Suasana pun mulai hening namun, didukung oleh pemandangan malam yang begitu hangat. Mataku begitu rileks melihat pemandangan sekitar. Beberapa toko-toko mulai menyetel musik jazz instrumental. Ada juga yang menyetel lagu pop dengan volume yang kecil — membuat telingaku nyaman mendengarnya. Angin sepoi-sepoi juga mengibas-ngibas rambutku dengan lembut.
Inilah momen yang sangat kutunggu-tunggu setiap malam pulang kerja. Setiap langkah yang kutempuh, pasti di sisi kanan-kiriku selalu ada Uni Shop — minimarket yang menyempil. Di tengah perjalanan, ada mall besar yang beroperasi selama 24 jam dengan plang besar bertuliskan 'Uni Mall'.
Di dalamnya, ada banyak produk-produk beragam dari banyak kategori. Yang sangat ramai dikunjungi orang-orang setiap hari adalah bagian lini hiburannya. Ada EniGame Space sebagai distrik game terbesar disana. Ada NE Cinema sebagai bioskop besar disana. Keduanya biasa dikunjungi anak-anak hingga orang dewasa.
Rasanya... suatu saat aku ingin deh berkunjung ke dalamnya sesekali.
Sesekali aku menatap cara Zii berjalan disampingku. Cara Zii berjalan benar-benar seperti piano yang dimainkan secara berurutan — rapih, mengalun, seolah tiap gerakannya mengikuti nada.

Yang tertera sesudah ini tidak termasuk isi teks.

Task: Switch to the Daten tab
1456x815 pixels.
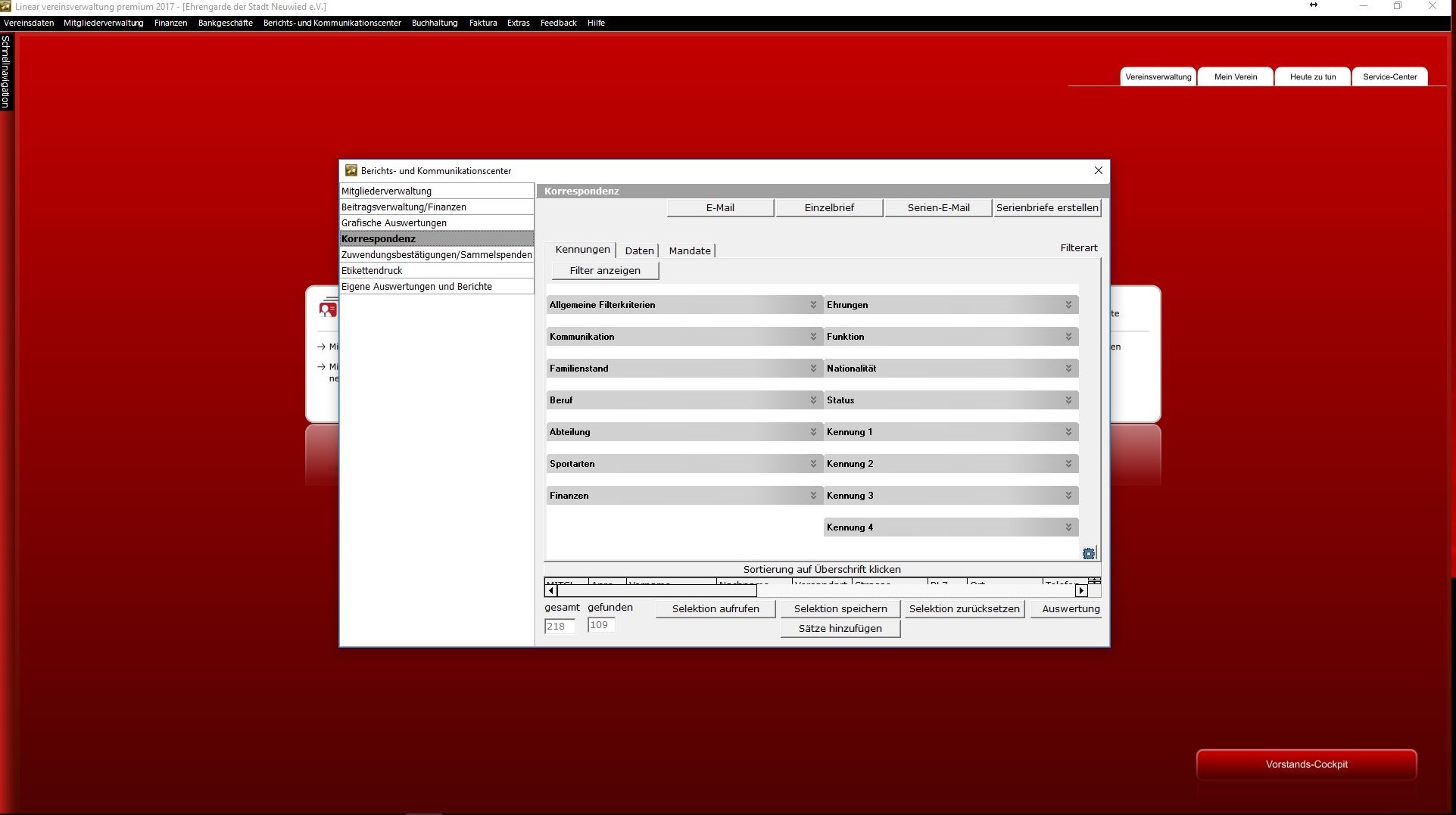Action: click(x=639, y=250)
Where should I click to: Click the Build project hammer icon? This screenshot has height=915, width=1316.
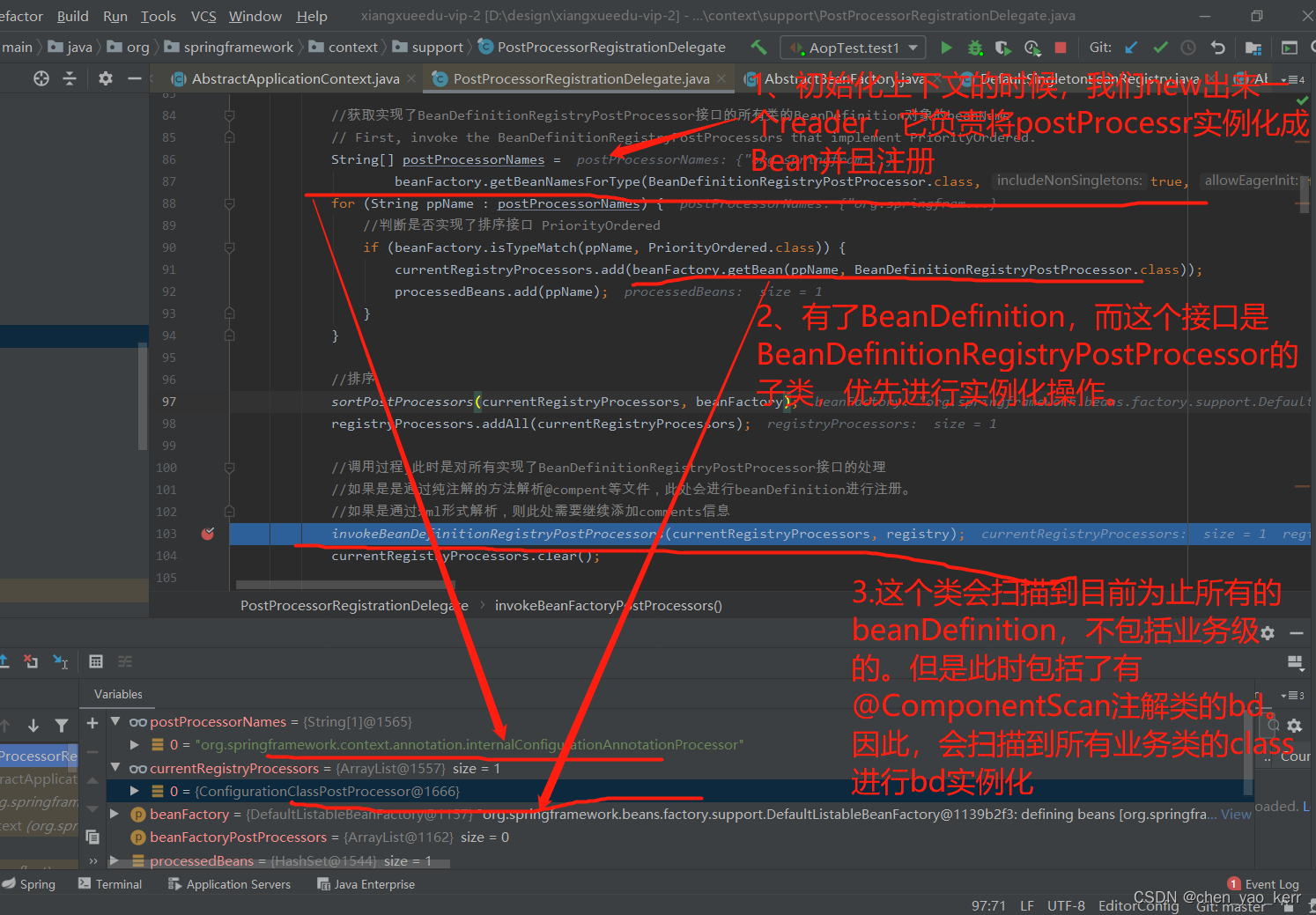758,48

"Aku merasa kok kamu tinggi banget. Memangnya berapa tinggimu, Zii?" tanyaku seraya berjalan disamping Zii. Zii mengernyitkan keningnya. "Terakhir aku cek itu 183 cm kalau tidak salah," jawabnya dengan santai.

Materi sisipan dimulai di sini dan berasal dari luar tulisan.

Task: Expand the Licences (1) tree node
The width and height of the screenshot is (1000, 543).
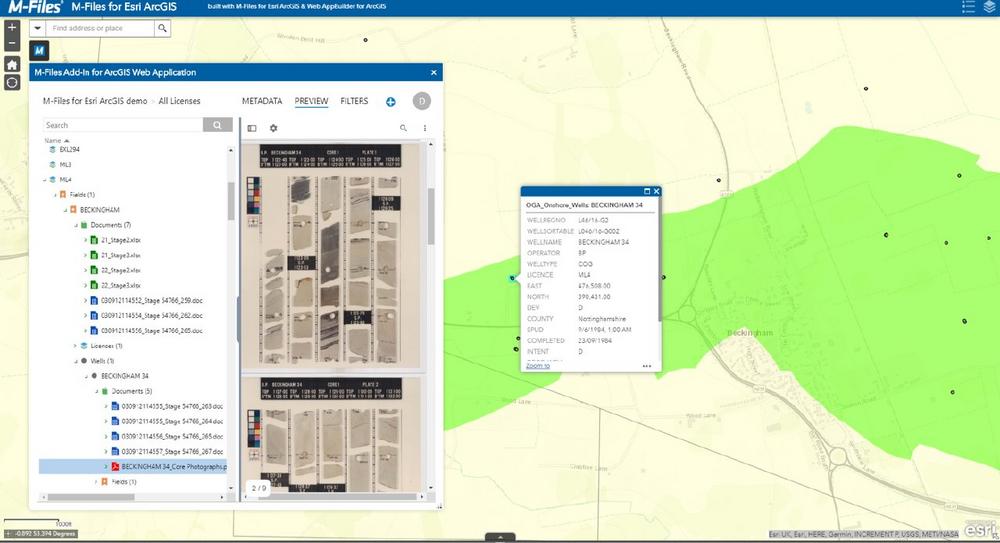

Aku tiba-tiba saja ingin tertawa. Zii langsung menatap wajahku dengan aneh. "Kenapa kamu tertawa? Aneh kah?" tanya Zii yang keheranan. Rasa tertawaku tiba-tiba saja mulai pecah disitu. "Aku hanya tiba-tiba terbayang kalau kepalamu yang tinggi itu pasti suka kejedot pintu masuk Uni Shop yang pendek, ya? Ahaha!" Entah kenapa, perutku benar-benar tidak bisa tertahan disitu. Rasanya aku ingin tertawa. Zii ikut tertawa sembari menggaruk-garuk kepalanya. "Kamu gak salah, sih. Setiap kali aku mau belanja di Uni Shop pasti harus nunduk dulu di pintu masuk. Makanya, aku lebih suka nitip ke temenku untuk beli makanan disana," jelas Zii.

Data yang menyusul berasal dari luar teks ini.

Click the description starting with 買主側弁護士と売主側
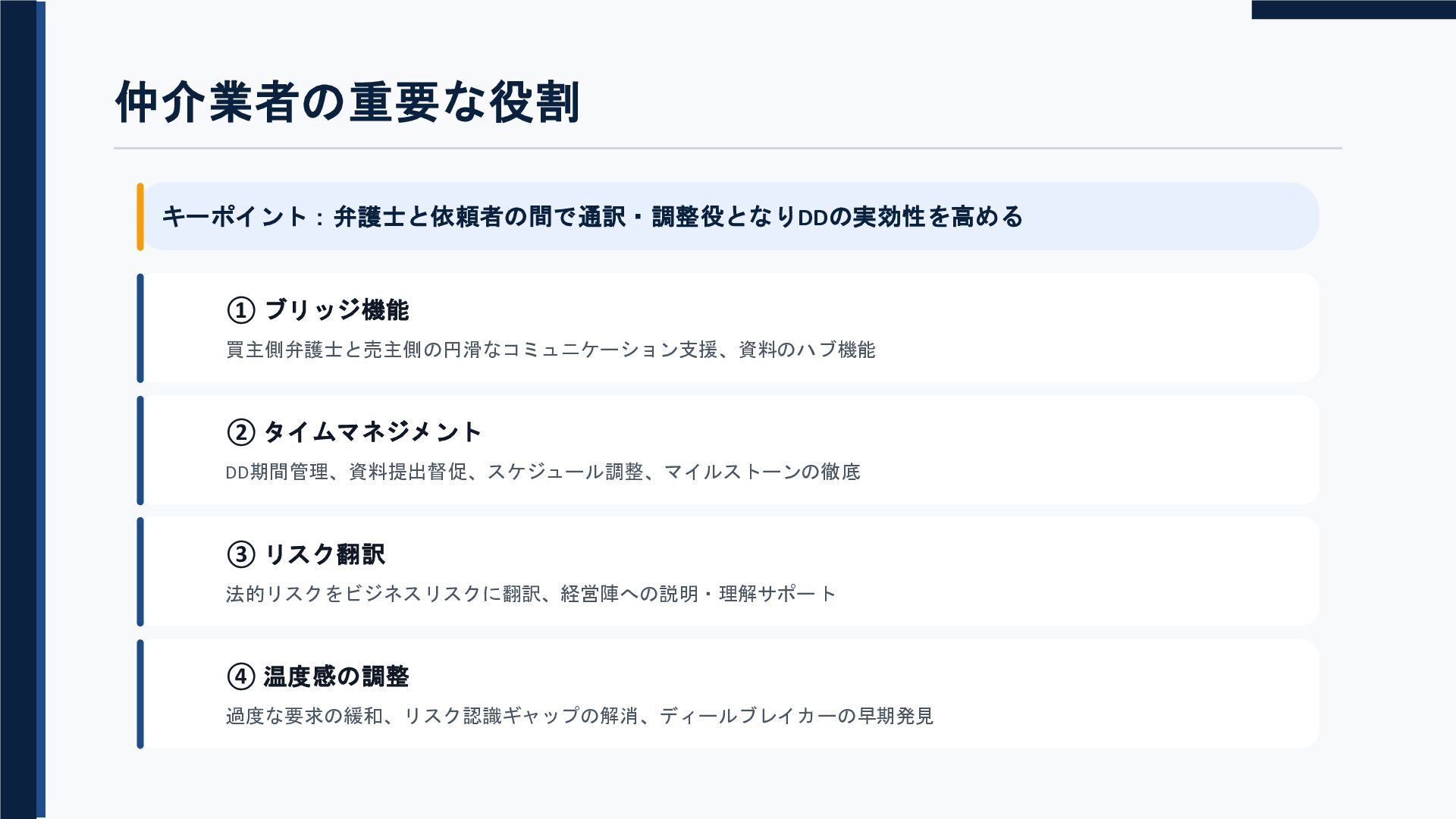The width and height of the screenshot is (1456, 819). (551, 350)
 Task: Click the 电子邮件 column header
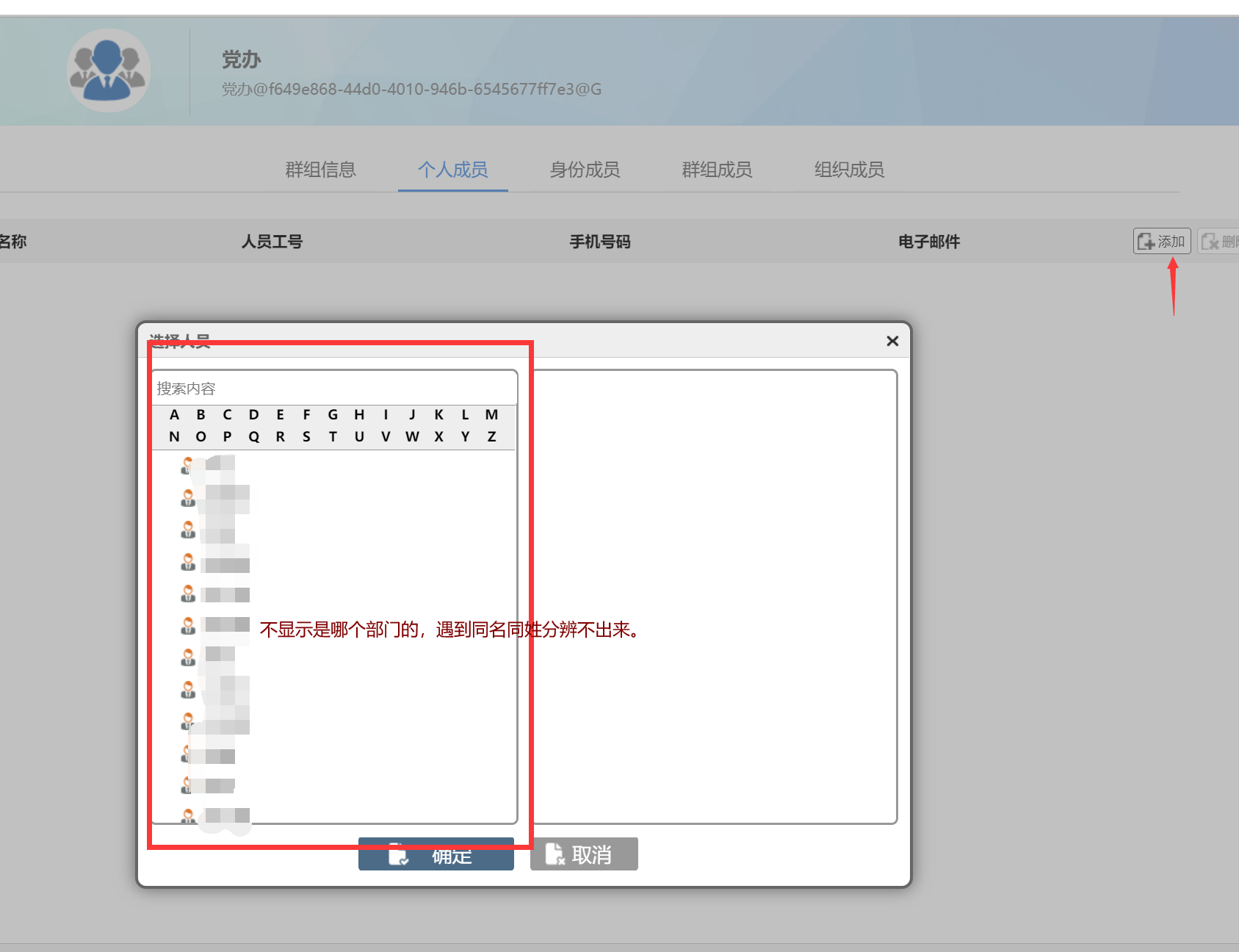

Zii kemudian menatapku dari kepala sampai kaki dengan singkat. "Kamu juga tinggi untuk ukuran cewek. Emangnya, berapa tinggimu?" tanya Zii seraya melihat wajahku lagi yang masih mengusap-usap sisa air mataku selepas tertawa tadi. "Kalau tidak salah, tinggiku 171 cm. Robot kompanion di rumahku yang suka ngeceknya." Setelah mengatakan itu, Zii langsung serius memerhatikanku. "Kamu punya robot kompanion di apartemenmu?" tanyanya yang masih tidak percaya. Aku mengangguk mantap padanya. "Ya, namanya Kaela. Kalau tidak salah, um... tipe modelnya X-10, deh," jelasku.
"Oh, model lama, ya?"
"Iya. Aku dulu beli setelah 4 bulan kerja di Alteris Coffee Shop."
Kita berdua terus mengobrol banyak hal di sepanjang perjalanan. Sesekali, kita berdua berhenti di persimpangan zebra cross karena lampu merah, lalu mulai berjalan kembali setelah lampu berwarna hijau kembali. Beruntungnya, Zii orangnya sangat terbuka, meski dia memiliki profesi yang sangat bergengsi. Dengan wajahnya yang tampan dan badannya yang tinggi itu, bisa saja dia bersikap sok tampan dan menggaet banyak wanita. Tapi tidak, dia tampaknya bukan orang yang seperti itu. Bahkan, dia sendiri bilang kalau dia tidak punya sosial media. Dia lebih senang berpikir, berimajinasi, dan mengisi kesehariannya dengan produktivitas.